In order to diagnose patients with cancer who have an underlying CPS, various strategies are being employed. These strategies differ with regard to two questions: (1) who is being offered counseling and testing? and (2) which method is employed for genetic analysis? In order to answer both questions, we recommend to distinguish between a clinical and a research path. Insufficient separation can lead to unsolved issues and unforeseen problems in clinical care. In addition, handling of incidental and secondary findings have to be defined and communicated. Secondary findings are commonly defined as known clearly pathogenic gene variants (ACMG class 4/5) in the available genetic dataset which are actively and specifically searched for but for which no association with the diagnostic study objective is given. Incidental findings are also not a priori associated with the focus of the genetic investigation but have been identified as a byproduct when filtering the available dataset for possibly study-related gene variants .
Clinical testing strategy
When following this path, genetic testing is offered only to those patients meeting specific clinical criteria for a given CPS followed by focused genetic testing . The use of clinical screening tools such as questionnaires [1, 7] or mobile apps  may help to identify patients in whom genetic testing may be indicated. Following this preselection process, it is carefully evaluated whether genetic counseling and testing are indicated and which (epi)genetic analyses should be considered. Following counseling and diagnostic testing, only ACMG class 3 (variant of unknown significance (VUS)), 4 (likely pathogenic) and 5 (pathogenic) variants affecting genes of interest (i.e., genes with a known causal association with the clinical situation being examined) are communicated. If, due to technological reasons (e.g., use of gene panels vs. whole exome sequencing platforms), additional genes are investigated, one feasible (and our preferred) option is to focus on the gene(s) of interest only and to purposefully ignore (i.e., not search for and not report) findings (i.e., secondary/incidental findings) not relevant to the disease and signs/symptoms being evaluated, because the significance and potential benefit of such findings to patient management may be questionable in the absence of clinical features. To diagnostically focus on gene(s) of interest in the era of routinely applied large gene panels or whole exome/genome sequencing, we prefer strict filtering and thus, focus on variants in previously defined genes of interest with a known causative association. Ideally, the clinical testing strategy continuously evolves and improves as new research-generated findings challenge existing criteria and are translated to the clinical ‘pipeline’.
Research testing strategy
This strategy aims at knowledge expansion; as such, it may benefit from a less stringent patient selection algorithm followed by more agnostic testing methods to increase the probability of identifying novel CPS genes as well as CPS patients who did not meet the currently known or accepted testing criteria . On the other hand, this approach may be associated with discovery of findings that are not necessarily beneficial to the tested individual.
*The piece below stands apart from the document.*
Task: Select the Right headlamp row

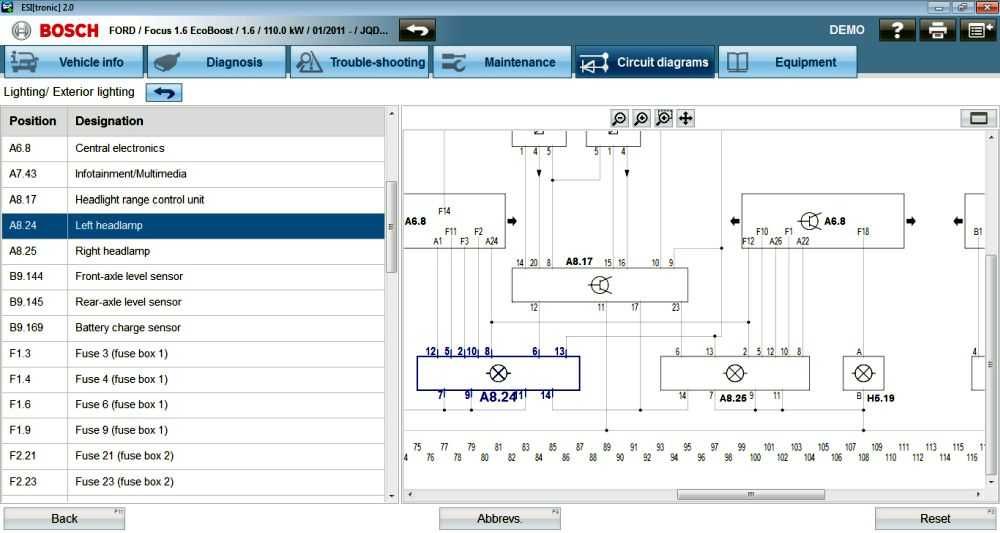Action: point(193,251)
Examples include: (a) a higher likelihood of detecting VUSs, (b) identification of (likely) pathogenic variants in CPS genes with an unproven role in the pathogenesis of the cancer type that prompted the genetic analysis, and (c) incidental and/or secondary findings in the absence of signs or symptoms of that specific condition. In all three situations, tested individuals and clinicians may potentially be confronted with unforeseen dilemmas, despite the unproven benefit associated with this genetic information. This becomes even more problematic in minors, for whom consent for genetic testing was provided by their parents or guardians, overriding their autonomy. These issues have to be clearly addressed during informed consent clearly defining which information can be communicated when and how.
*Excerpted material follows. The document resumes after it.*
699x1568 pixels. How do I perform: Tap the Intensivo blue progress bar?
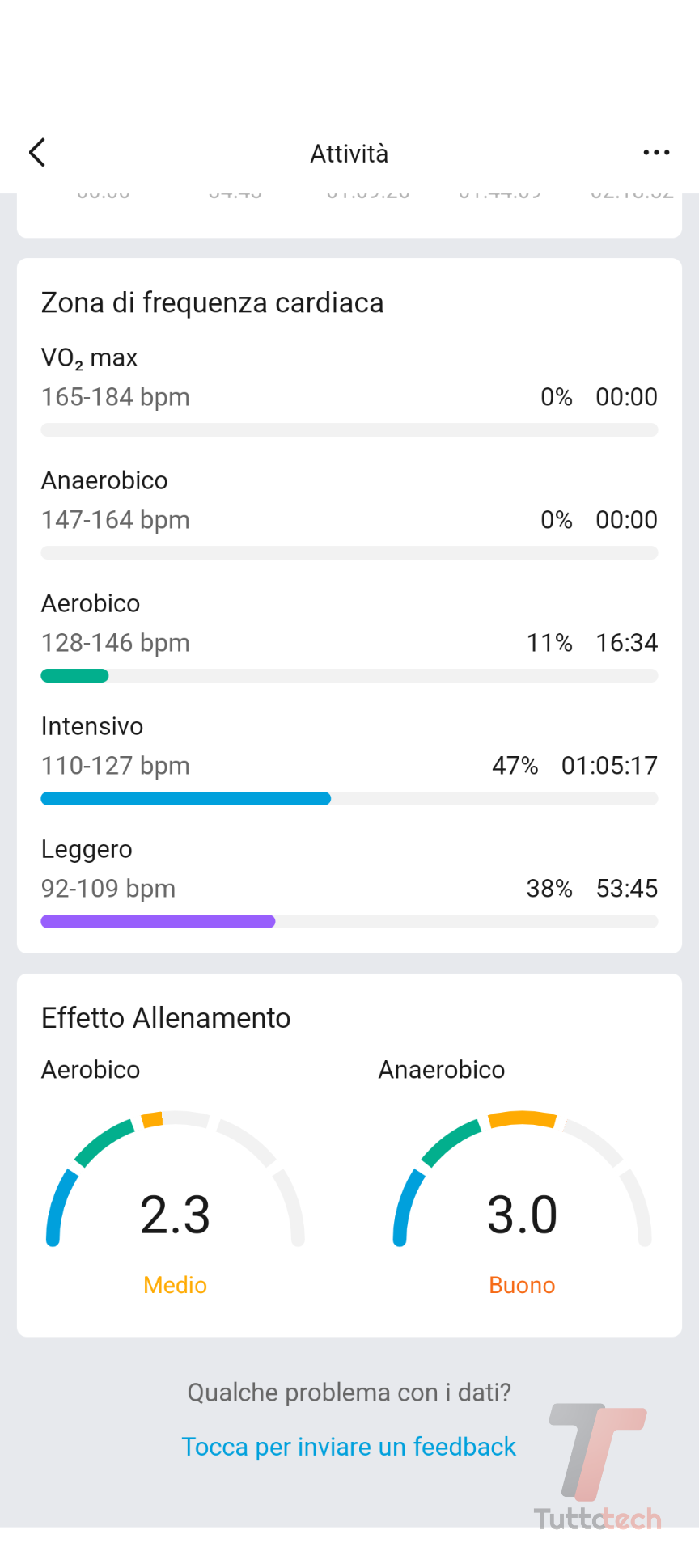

Testing outside clinical care
Of course, the above deliberately does not allude to the increasing number of patients and potentially parents of children with cancer who choose to access direct-to- consumer testing, which often includes testing of many genes beyond those that are clinically indicated.
Stay on one path
The ongoing constant improvement of sequencing technologies has greatly expanded our knowledge in the field of cancer predisposition. Prior to genetic testing of an individual, we recommend choosing between a clinical path that is based on known accepted testing criteria and a research path that aims at making novel discoveries (Fig. 1). Both paths are currently often intermixed and tested individuals are being confronted with genetic information that may cause more harm than benefit. Therefore, we recommend that testing outside established criteria be offered only within defined research projects that incorporate careful strategies whereby only carefully selected and clinically meaningful variants that are identified can be validated in a clinically-certified laboratory and the results communicated and translated into clinical practice. Ideally, participants of such research are followed prospectively to study the clinical significance of any novel findings.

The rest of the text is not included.